Linear Regression and Problem Framing

• Linear regression is the simplest and most commonly taught supervised learning algorithm for regression problems, where the goal is to predict a continuous number from input features.
• The episode example focuses on predicting the cost of houses in Portland, using square footage and possibly other features as inputs.

The Three Steps of Machine Learning in Linear Regression

• Machine learning in the context of linear regression follows a standard three-step loop: make a prediction, measure how far off the prediction is, and update the prediction method to reduce mistakes.
• Predicting uses a hypothesis function (also called objective or estimate) that maps input features to a predicted value.

The Hypothesis Function

• The hypothesis function is a formula that multiplies input features by coefficients (weights) and sums them to make a prediction; in mathematical terms, for one feature, it is: h(x) = theta_1 * x_1 + theta_0
  • Here, theta_1 is the weight for the feature (e.g., square footage), and theta_0 is the bias (an average baseline).
• With only one feature, the model tries to fit a straight line to a scatterplot of the input feature versus the actual target value.

Bias and Multiple Features

• The bias term acts as the starting value when all features are zero, representing an average baseline cost.
• In practice, using only one feature limits accuracy; including more features (like number of bedrooms, bathrooms, location) results in multivariate linear regression: h(x) = theta_0 + theta_1 * x_1 + theta_2 * x_2 + ... for each feature x_n.

Visualization and Model Fitting

• Visualizing the problem involves plotting data points in a scatterplot: feature values on the x-axis, actual prices on the y-axis.
• The goal is to find the line (in the univariate case) that best fits the data, ideally passing through the "center" of the data cloud.

The Cost Function (Mean Squared Error)

• The cost function, or mean squared error (MSE), measures model performance by averaging squared differences between predictions and actual labels across all training examples.
• Squaring ensures positive and negative errors do not cancel each other, and dividing by twice the number of examples (2m) simplifies the calculus in the next step.

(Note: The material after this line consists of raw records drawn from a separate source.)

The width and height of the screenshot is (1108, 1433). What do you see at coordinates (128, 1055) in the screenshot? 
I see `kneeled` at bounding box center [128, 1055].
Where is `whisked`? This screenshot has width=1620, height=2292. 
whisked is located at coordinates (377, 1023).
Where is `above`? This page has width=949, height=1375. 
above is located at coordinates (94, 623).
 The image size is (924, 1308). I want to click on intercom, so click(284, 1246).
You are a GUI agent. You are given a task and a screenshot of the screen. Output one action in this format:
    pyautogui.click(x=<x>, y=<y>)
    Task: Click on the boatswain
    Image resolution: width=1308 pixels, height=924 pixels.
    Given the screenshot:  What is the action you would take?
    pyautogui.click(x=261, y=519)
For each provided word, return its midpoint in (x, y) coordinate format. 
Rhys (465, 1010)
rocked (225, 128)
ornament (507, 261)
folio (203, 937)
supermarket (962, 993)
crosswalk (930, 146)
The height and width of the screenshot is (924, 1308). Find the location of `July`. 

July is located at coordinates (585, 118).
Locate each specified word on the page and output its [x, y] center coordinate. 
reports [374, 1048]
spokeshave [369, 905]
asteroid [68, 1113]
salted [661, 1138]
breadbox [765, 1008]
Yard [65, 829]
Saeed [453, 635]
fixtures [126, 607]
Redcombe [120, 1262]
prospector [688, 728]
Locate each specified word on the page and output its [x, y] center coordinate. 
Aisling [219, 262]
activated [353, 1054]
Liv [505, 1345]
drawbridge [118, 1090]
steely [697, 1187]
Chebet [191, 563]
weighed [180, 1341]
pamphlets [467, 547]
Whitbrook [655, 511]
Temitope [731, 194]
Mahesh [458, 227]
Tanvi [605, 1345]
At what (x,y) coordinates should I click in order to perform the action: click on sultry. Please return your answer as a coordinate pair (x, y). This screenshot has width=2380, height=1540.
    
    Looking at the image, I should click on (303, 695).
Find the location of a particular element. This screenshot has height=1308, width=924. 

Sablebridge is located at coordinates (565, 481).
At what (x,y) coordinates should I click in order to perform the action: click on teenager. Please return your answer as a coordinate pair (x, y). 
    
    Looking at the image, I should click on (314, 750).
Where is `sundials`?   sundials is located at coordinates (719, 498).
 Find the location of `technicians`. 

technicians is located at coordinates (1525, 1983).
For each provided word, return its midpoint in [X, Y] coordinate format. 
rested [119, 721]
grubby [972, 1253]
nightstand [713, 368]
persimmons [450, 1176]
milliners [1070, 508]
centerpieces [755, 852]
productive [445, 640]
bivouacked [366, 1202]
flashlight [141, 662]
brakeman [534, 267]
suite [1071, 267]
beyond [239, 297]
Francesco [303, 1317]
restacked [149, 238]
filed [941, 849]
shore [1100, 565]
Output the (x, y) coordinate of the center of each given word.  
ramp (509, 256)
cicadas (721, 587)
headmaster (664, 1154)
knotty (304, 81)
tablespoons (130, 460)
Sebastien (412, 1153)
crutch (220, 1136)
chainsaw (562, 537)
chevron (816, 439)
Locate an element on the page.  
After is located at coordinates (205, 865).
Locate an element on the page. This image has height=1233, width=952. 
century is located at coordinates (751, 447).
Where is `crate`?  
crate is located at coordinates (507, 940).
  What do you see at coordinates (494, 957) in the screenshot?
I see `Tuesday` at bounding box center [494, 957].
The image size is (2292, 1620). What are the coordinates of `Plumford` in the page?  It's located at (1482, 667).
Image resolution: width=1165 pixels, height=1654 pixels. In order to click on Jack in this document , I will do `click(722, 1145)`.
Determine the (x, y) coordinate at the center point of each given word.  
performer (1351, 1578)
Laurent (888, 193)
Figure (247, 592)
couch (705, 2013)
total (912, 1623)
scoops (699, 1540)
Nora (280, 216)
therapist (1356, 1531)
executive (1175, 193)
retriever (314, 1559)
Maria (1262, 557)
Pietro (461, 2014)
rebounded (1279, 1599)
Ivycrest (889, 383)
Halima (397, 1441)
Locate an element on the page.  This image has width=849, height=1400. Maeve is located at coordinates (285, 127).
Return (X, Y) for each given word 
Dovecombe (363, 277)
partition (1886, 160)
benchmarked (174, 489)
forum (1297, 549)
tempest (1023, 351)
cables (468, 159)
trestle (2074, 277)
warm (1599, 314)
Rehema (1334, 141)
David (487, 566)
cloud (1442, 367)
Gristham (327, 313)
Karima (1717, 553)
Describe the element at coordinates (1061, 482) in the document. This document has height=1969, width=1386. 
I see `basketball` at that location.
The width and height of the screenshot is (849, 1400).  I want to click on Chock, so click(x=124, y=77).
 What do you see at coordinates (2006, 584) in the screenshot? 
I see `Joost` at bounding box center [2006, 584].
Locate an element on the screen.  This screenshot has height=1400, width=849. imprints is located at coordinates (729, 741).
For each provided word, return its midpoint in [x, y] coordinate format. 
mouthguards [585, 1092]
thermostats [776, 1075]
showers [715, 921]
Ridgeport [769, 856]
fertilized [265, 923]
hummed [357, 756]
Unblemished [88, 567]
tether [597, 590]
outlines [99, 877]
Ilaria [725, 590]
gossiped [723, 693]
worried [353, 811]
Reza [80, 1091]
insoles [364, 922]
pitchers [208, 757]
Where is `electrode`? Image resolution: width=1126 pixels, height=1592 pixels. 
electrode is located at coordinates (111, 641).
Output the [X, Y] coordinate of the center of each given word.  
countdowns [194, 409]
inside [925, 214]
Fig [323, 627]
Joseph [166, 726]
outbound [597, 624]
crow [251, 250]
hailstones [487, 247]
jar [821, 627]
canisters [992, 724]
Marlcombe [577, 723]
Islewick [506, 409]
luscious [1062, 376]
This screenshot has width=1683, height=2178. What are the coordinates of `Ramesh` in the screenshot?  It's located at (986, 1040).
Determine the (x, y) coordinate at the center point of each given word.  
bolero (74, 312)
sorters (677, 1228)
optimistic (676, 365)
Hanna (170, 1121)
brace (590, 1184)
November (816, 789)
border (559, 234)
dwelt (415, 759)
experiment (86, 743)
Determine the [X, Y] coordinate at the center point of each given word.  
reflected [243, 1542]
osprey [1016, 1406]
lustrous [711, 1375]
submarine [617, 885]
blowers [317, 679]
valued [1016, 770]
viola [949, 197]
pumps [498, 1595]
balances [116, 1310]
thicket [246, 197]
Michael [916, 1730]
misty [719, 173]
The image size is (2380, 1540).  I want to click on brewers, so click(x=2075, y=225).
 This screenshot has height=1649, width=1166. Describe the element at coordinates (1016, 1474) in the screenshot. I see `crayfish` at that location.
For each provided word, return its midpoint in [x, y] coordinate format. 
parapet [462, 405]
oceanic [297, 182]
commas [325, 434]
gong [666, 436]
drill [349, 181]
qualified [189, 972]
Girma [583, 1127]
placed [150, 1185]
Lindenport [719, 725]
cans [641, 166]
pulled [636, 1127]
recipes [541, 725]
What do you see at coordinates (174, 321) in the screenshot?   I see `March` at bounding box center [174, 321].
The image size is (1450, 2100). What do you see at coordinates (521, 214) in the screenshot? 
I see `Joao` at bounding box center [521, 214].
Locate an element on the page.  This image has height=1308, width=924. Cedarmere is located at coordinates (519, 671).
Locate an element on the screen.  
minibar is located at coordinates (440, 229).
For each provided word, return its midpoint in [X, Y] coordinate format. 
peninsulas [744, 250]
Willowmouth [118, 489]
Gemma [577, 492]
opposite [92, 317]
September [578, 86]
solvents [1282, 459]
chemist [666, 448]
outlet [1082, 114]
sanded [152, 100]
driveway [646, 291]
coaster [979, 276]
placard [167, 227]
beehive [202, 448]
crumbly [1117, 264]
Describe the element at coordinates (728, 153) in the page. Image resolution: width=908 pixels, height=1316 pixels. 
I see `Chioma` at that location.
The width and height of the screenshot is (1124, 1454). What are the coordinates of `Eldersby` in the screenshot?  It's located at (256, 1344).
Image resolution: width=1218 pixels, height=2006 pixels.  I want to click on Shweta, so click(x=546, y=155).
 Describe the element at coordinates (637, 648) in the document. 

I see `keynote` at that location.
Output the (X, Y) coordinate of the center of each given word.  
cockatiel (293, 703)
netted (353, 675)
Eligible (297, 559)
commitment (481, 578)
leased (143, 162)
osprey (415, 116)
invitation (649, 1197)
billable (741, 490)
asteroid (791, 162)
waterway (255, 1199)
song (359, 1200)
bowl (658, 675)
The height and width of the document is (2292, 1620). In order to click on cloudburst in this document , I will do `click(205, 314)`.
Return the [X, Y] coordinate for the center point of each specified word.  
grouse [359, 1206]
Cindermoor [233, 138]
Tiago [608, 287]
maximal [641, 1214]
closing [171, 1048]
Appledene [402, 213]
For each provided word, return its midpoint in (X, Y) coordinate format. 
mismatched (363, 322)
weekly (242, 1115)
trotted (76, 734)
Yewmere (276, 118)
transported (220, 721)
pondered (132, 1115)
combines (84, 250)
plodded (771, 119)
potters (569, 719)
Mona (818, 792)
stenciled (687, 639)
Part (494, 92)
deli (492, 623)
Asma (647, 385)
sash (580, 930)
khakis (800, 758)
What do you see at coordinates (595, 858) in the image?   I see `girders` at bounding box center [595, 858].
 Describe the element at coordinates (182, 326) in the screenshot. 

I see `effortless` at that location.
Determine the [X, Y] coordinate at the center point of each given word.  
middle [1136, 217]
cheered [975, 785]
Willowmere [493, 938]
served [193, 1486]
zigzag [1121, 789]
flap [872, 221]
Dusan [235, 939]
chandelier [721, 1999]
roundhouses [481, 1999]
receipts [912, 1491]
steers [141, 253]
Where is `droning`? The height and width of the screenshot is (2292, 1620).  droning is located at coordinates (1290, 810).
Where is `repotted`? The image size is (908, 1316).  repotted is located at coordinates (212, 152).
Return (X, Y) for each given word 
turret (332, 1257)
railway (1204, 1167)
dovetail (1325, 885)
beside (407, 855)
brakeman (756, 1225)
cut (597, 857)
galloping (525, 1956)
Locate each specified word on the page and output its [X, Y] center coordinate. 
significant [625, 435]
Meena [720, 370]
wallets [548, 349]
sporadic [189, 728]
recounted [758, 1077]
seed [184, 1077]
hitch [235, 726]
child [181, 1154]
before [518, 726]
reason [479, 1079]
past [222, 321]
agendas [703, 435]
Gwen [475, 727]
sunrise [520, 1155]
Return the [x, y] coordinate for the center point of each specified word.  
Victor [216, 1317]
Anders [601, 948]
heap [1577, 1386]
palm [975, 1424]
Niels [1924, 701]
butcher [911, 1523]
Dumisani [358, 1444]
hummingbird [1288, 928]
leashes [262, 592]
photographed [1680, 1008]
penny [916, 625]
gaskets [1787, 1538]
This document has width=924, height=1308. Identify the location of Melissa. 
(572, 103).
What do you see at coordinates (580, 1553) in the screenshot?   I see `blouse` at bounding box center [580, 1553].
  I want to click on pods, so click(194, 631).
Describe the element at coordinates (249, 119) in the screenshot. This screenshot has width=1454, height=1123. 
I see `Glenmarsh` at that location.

Parameter Learning via Gradient Descent

• Gradient descent is an iterative algorithm that uses calculus (specifically derivatives) to find the best values for the coefficients (thetas) by minimizing the cost function.
• The cost function’s surface can be imagined as a bowl in three dimensions, where each point represents a set of parameter values and the height represents the error.
• The algorithm computes the slope at the current set of parameters and takes a proportional step (controlled by the learning rate alpha) toward the direction of the steepest decrease.
• This process is repeated until reaching the lowest point in the bowl, where error is minimized and the model best fits the data.
• Training will not produce a perfect zero error in practice, but it will yield the lowest achievable average error for the data given.

Extension to Multiple Variables

• Multivariate linear regression extends all concepts above to datasets with multiple input features, with the same process for making predictions, measuring error, and performing gradient descent.
• Technical details are essentially the same though visualization becomes complex as the number of features grows.

Essential Learning Resources

• The episode strongly directs listeners to the Andrew Ng course on Coursera as the primary recommended starting point for studying machine learning and gaining practical experience with linear regression and related concepts.